Extract to read START

Operating in some of the world’s most dangerous and complex environments, humanitarian workers face extreme challenges.
This docuseries will take you on a journey alongside aid workers as they negotiate with rebel leaders, avoid air strikes and landmines, and travel through cyclone-ravaged terrain to deliver their life-saving assistance.
Reaching vulnerable people who are caught up in a war zone, or who need life-saving assistance following an earthquake or deadly outbreak, is hugely challenging.
It is also at the heart of the humanitarian endeavour.
Humanitarian organizations negotiate and advocate with all parties to conflict for safe, timely and unhindered access across the world.
What are access constraints?
Constraints can include dangers associated with conflict and insecurity; limitations implemented by parties to a conflict; bureaucratic impediments imposed by national and local authorities; and sanctions and counterterrorism measures that make it difficult to deliver assistance in areas controlled by armed groups.
Fighting in Nigeria, Syria, Yemen and beyond challenge the ability to deliver assistance. Aid and health workers all over the world are sometimes subject to attacks, including maiming and killing, arbitrary detention, sexual violence and looting of aid supplies.
To ease the work of the humanitarian system, the UN General Assembly in 1991 instituted the role of the UN Emergency Relief Coordinator, who is specifically tasked with “facilitating, including through negotiation if needed, the access by operational organizations to emergency areas for the rapid provision of emergency assistance by obtaining the consent of all parties concerned”.
Humanitarian access in the age of COVID-19
In 2020, the fast-spreading coronavirus has added a new layer of difficulty to humanitarian operations worldwide.
How does the humanitarian community continue to serve the most vulnerable people when public health measures restrict its movements, disrupt the life of the people it serves and challenge its supply chains?
By adapting, innovating, and adapting some more.
Although UN agencies and non-governmental organizations (NGOs) are continuing to deliver assistance, their work has been significantly challenged by flight suspensions, border closures, quarantine measures, lockdowns and curfews. This has drastically hampered the ability to move across and within countries, triggering delays, additional costs and, in some instances, partial suspensions of humanitarian activities.

Extract to read END
Source material START

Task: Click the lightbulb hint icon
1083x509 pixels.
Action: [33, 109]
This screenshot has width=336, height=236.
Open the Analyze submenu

Source material END

Task item A: Name each kind of access constraint that the text on humanitarian access lists.
Task item B: According to the text on humanitarian access, why did the UN General Assembly create the role of the UN Emergency Relief Coordinator in 1991, and what job was that role given?
Task item C: Resume the text on humanitarian access after its last sentence.

Expected output A:
- Dangers associated with conflict and insecurity
- Limitations implemented by parties to a conflict
- Bureaucratic impediments imposed by national and local authorities
- Sanctions and counterterrorism measures that make it difficult to deliver assistance in areas controlled by armed groups

Expected output B: The General Assembly created the role to ease the work of the humanitarian system. The coordinator is tasked with facilitating operational organizations' access to emergency areas for the rapid provision of emergency assistance. This includes negotiating when needed to obtain the consent of all parties concerned.

Expected output C:
The humanitarian community has been working closely with Governments so that operations can continue and humanitarian workers are considered as essential staff. Other countries have issued “laissez-passer” rules for humanitarian staff, allowing them to cross borders or including them on lists of essential workers.
At times, humanitarian flights have been grounded for weeks, and not all humanitarian organizations have been allowed to resume movements or activities. The dialogue with concerned Governments to address these challenges continues.
In the field, humanitarian agencies have been implementing innovative ways to minimize the risk of COVID-19 while continuing to reach people. The use of personal protective equipment, safe distancing measures, contactless biometrics, home delivery and other approaches are now the new normal.
For instance, humanitarian agencies are increasing the proportion of emergency relief they can provide through digital money transfers on mobile phones instead of in-kind assistance.
The UN Refugee Agency, UNHCR, has piloted contactless biometrics using an iris scanner to register refugees in Bangladesh, Ethiopia, Malawi and Zambia, as well as to authenticate recipients for assistance. And where food distributions still need to take place, the World Food Programme (WFP) and other agencies are trying to deliver several months’ worth of food at a time and ensure that recipients remain two metres apart.